— Значит, сначала всё-таки хотите пробы взять?
Пассажир был явно обеспокоен ещё больше.
Что-то тут у них на автобазе было нечисто. Мужик посмотрел на кепку в руках, а потом неожиданно решил надеть её на голову.
— Зинка, шкура! — вырвалось у него, но, заметив моё вопросительное выражение лица, тут же поправился, — Зинаида Андреевна, то есть. Значит, всё-таки накатала жалобу в ЦК. Или куда?
— Куда ехать, где заправка?
— А? Что?
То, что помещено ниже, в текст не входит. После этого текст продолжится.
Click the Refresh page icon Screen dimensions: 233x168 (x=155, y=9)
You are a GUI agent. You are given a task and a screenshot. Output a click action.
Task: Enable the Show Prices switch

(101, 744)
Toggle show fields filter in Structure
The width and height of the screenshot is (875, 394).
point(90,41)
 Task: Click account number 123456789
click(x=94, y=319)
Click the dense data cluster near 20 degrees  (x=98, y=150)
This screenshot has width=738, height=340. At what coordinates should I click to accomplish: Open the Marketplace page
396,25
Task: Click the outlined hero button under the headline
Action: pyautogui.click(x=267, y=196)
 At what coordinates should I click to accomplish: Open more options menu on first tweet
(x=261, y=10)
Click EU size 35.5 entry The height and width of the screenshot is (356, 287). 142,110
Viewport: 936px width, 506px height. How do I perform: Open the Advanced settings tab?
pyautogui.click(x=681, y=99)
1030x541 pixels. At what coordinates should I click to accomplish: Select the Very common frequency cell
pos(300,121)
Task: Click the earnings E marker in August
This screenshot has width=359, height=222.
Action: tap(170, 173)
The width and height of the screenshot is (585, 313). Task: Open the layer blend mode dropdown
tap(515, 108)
А, вот сюда направо, — он указал путь рукой.
Я медленно ехал, рассматривая окружающий пейзаж.
Сама автобаза представляла немного неприглядную изнанку развитого социализма.
Родина не везде была опрятная и красивая, как на центральных улицах Москвы и Ленинграда.
Территория автопредприятия будто бы и не знала, что такое асфальт.
Грунт был разрезан несколькими крупными колеями.
Колдобины и ямы могли вполне конкурировать с лунным пейзажем. Разнокалиберные провалы и выбоины встречались повсеместно, покрывая всю территорию.
Прямо здесь у проезжей части стояли заржавленные остовы разобранных на запчасти грузовиков.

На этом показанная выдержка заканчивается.